[LLVMdev] readonly and infinite loops
Sanjoy Das
sanjoy at playingwithpointers.com
Sat Jun 27 14:31:44 PDT 2015
On Sat, Jun 27, 2015 at 2:16 PM, Nuno Lopes <nunoplopes at sapo.pt> wrote:
> At least in C/C++ that's UB, yes.
So you cannot map every turing machine to a valid C/C++ program then. :)
Also, does this mean that "daemon" programs that run continuously till
they're killed by the OS (using a mechanism that is not visible in C)
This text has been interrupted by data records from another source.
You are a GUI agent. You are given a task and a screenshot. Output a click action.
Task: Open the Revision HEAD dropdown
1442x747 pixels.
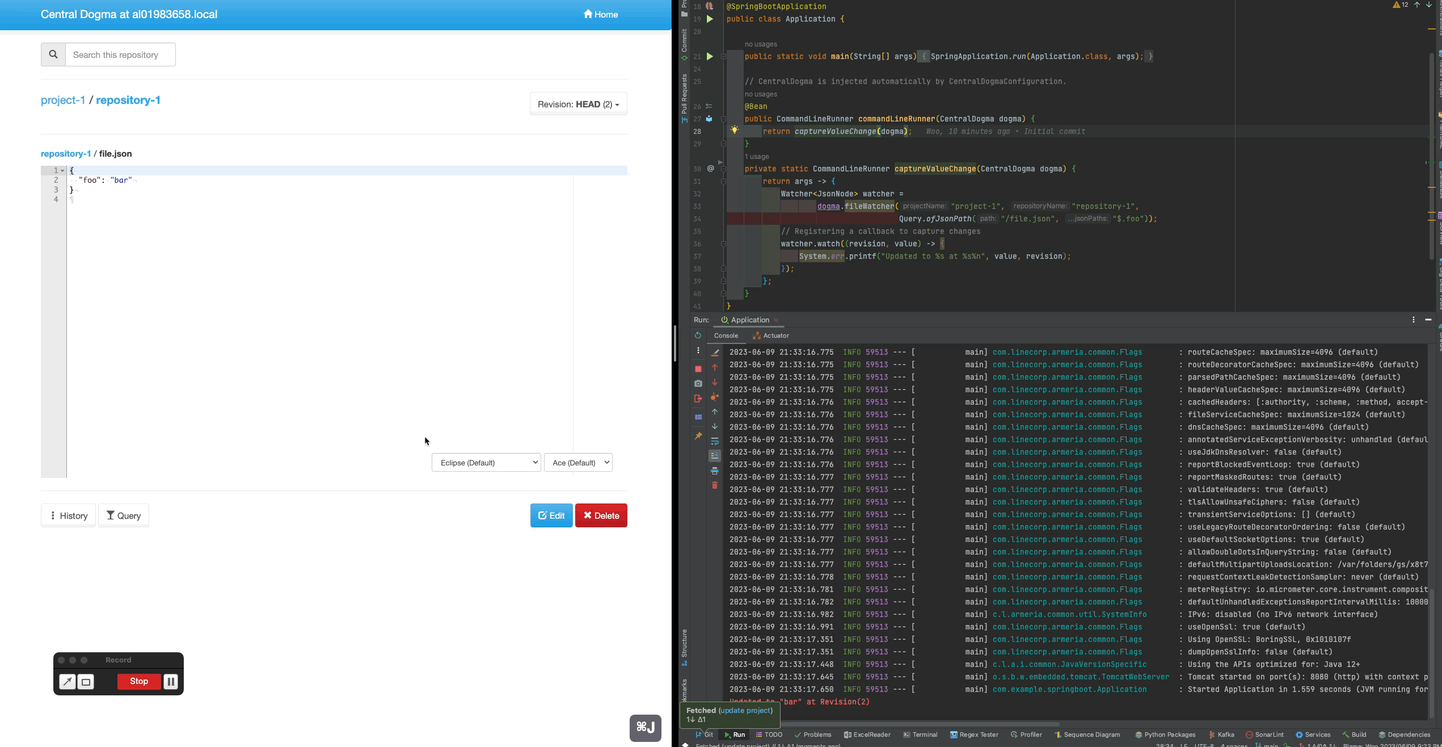tap(578, 104)
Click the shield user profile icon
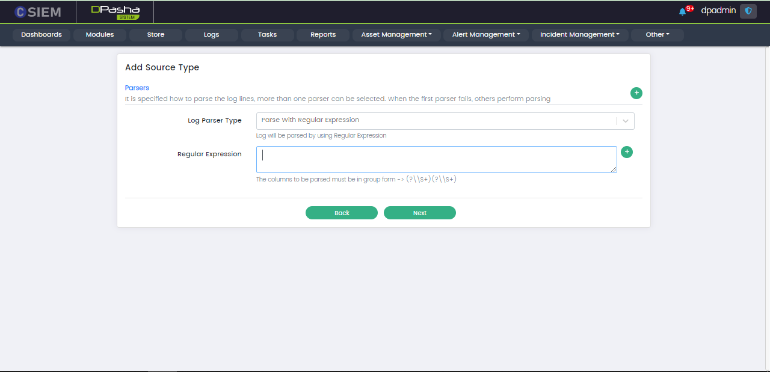Viewport: 770px width, 372px height. 748,11
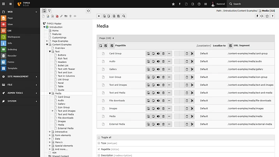Viewport: 279px width, 157px height.
Task: Check the Toggle all checkbox
Action: pos(99,137)
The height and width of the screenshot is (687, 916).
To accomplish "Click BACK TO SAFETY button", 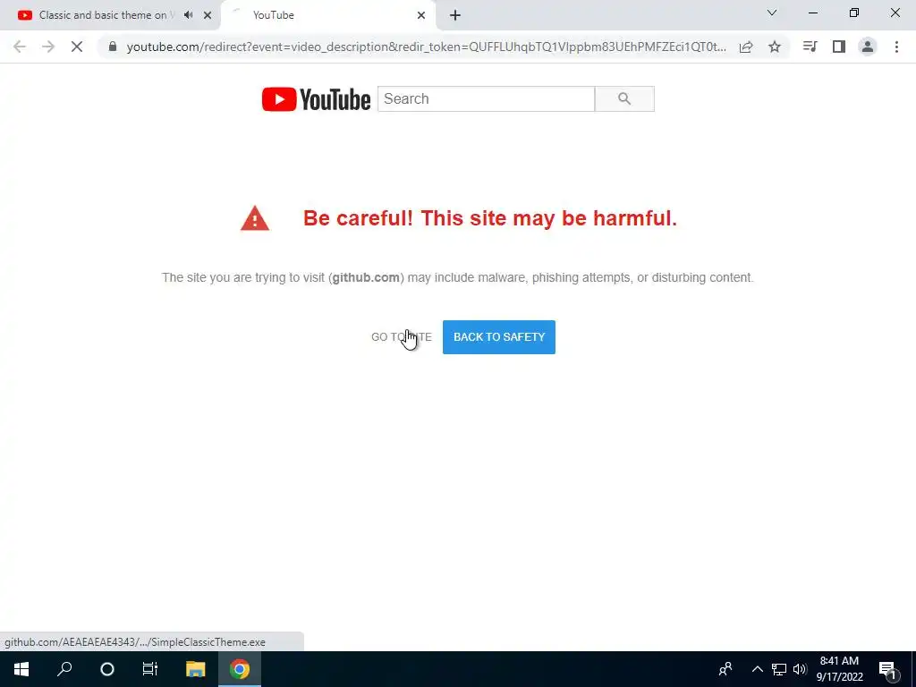I will 499,337.
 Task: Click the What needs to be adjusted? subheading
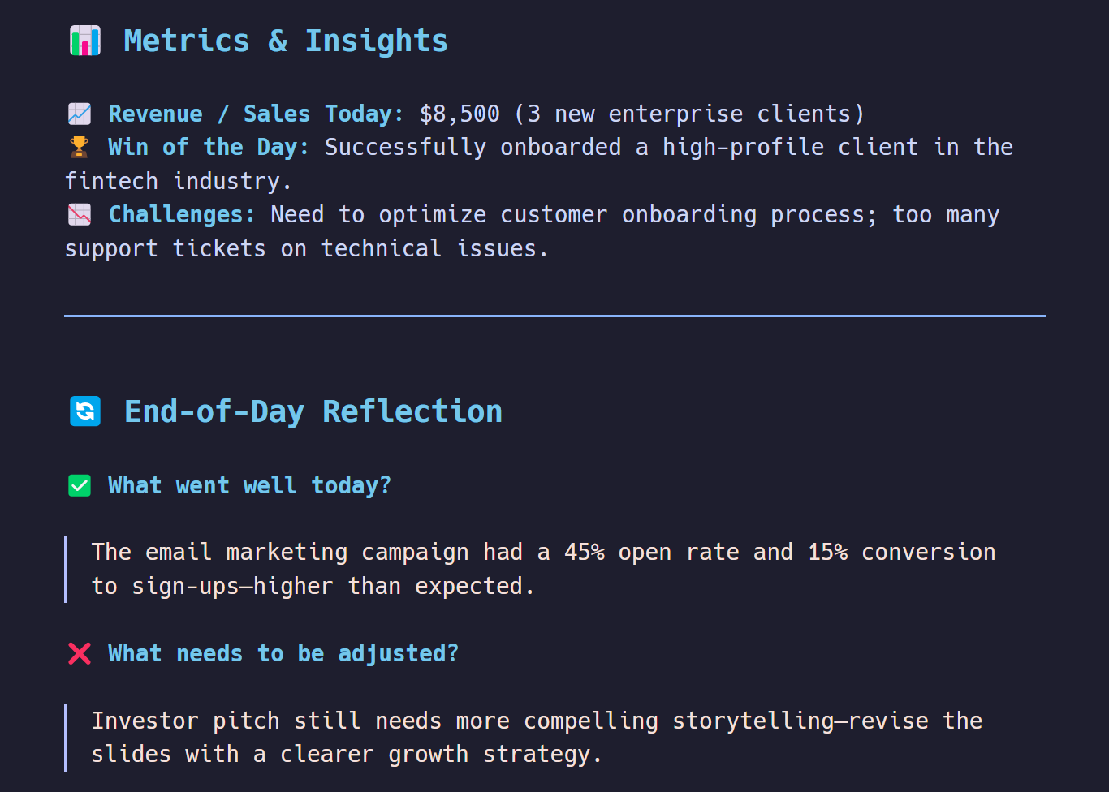(283, 653)
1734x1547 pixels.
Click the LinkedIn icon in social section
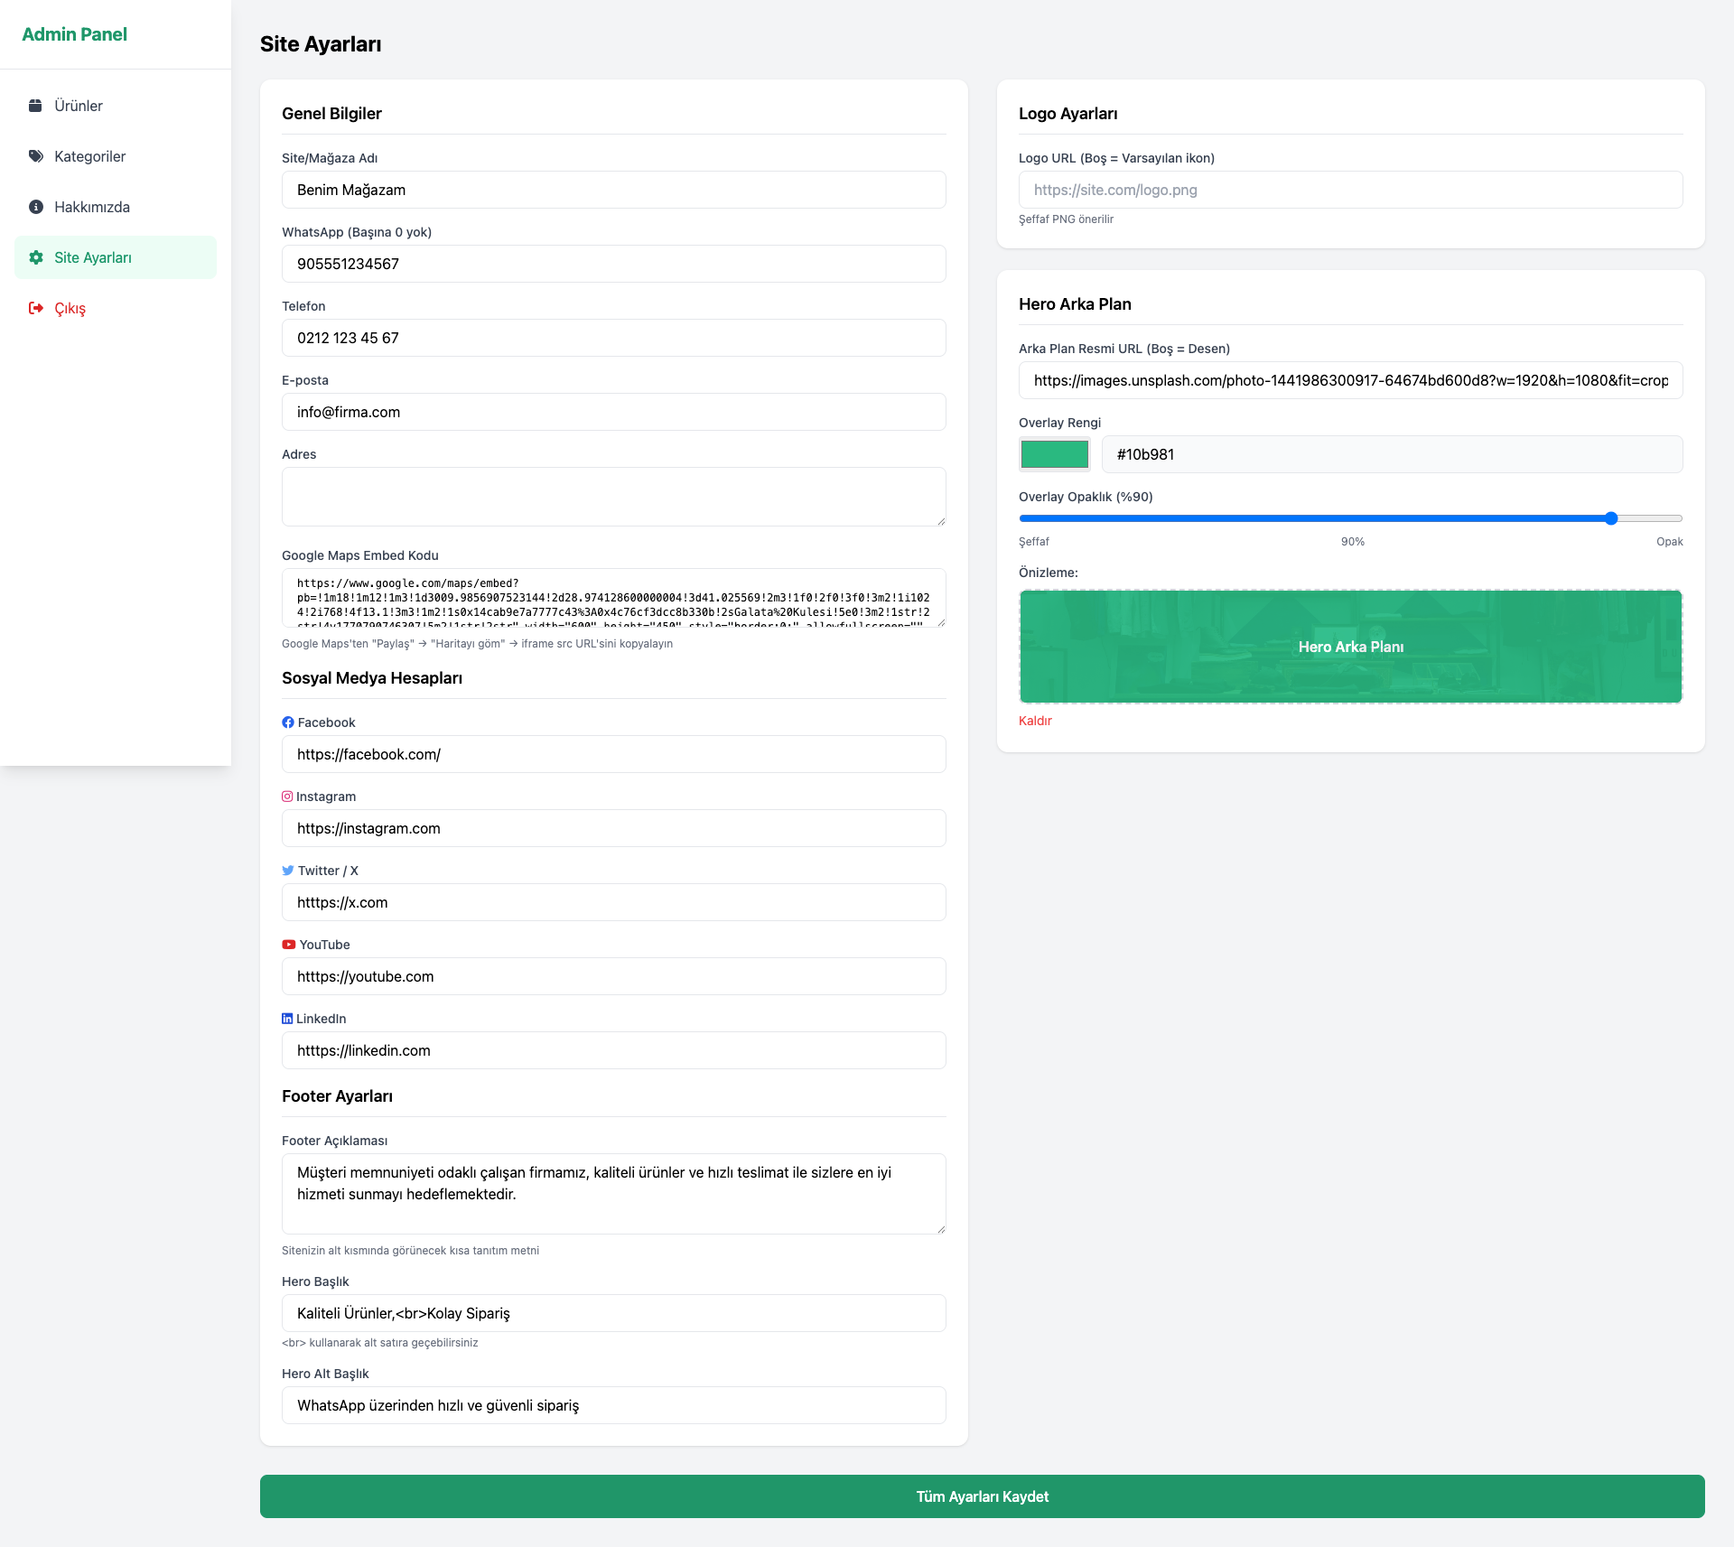click(x=287, y=1018)
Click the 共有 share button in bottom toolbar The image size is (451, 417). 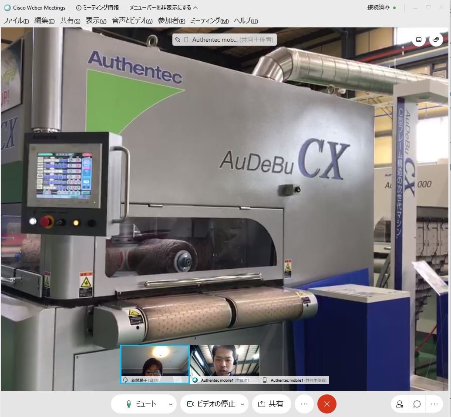(271, 404)
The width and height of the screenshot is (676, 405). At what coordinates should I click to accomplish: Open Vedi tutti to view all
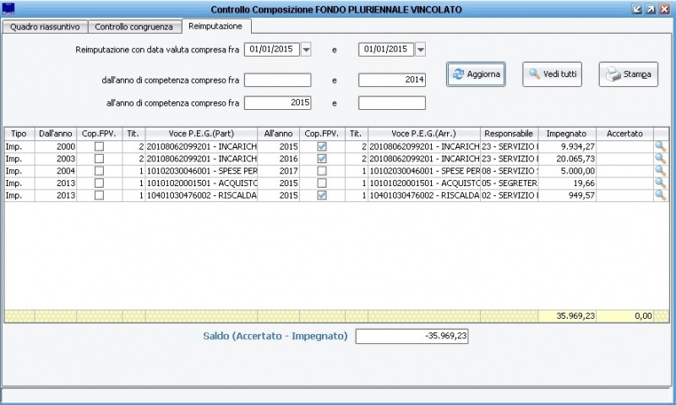point(552,74)
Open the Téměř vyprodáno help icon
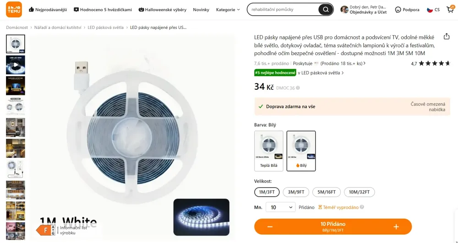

are effectively undefined?
-- Sanjoy
> Some years ago there was a lot of discussion about this on the ML. Se
> Nick's patch, for example:
> http://lists.cs.uiuc.edu/pipermail/llvm-commits/Week-of-Mon-20100705/103670.html
> The patch was eventually dropped, I don't recall why. I think it's fine to
> assume that readnone functions always terminate. It would probably fine for
> readonly functions as well.
>
> Nuno
>
>
> -----Original Message-----
> From: Sanjoy Das
> Sent: Saturday, June 27, 2015 9:29 PM
> Subject: [LLVMdev] readonly and infinite loops
>
> Running -early-cse on
>
> declare void @rn() readnone nounwind
>
> define void @f() {
> entry:
> call void @rn()
> ret void
> }
>
> removes the call to @rn(). But @rn() could have had an infinite loop
> in it in which case @f() went from being a non-terminating
> program to an terminating no-op. Is this intentional?
>
> The only way I can see this transform being legal is if infinite loops
> are declared to have undefined behavior, but I could not find anything
> in the LLVM specification that mentions this.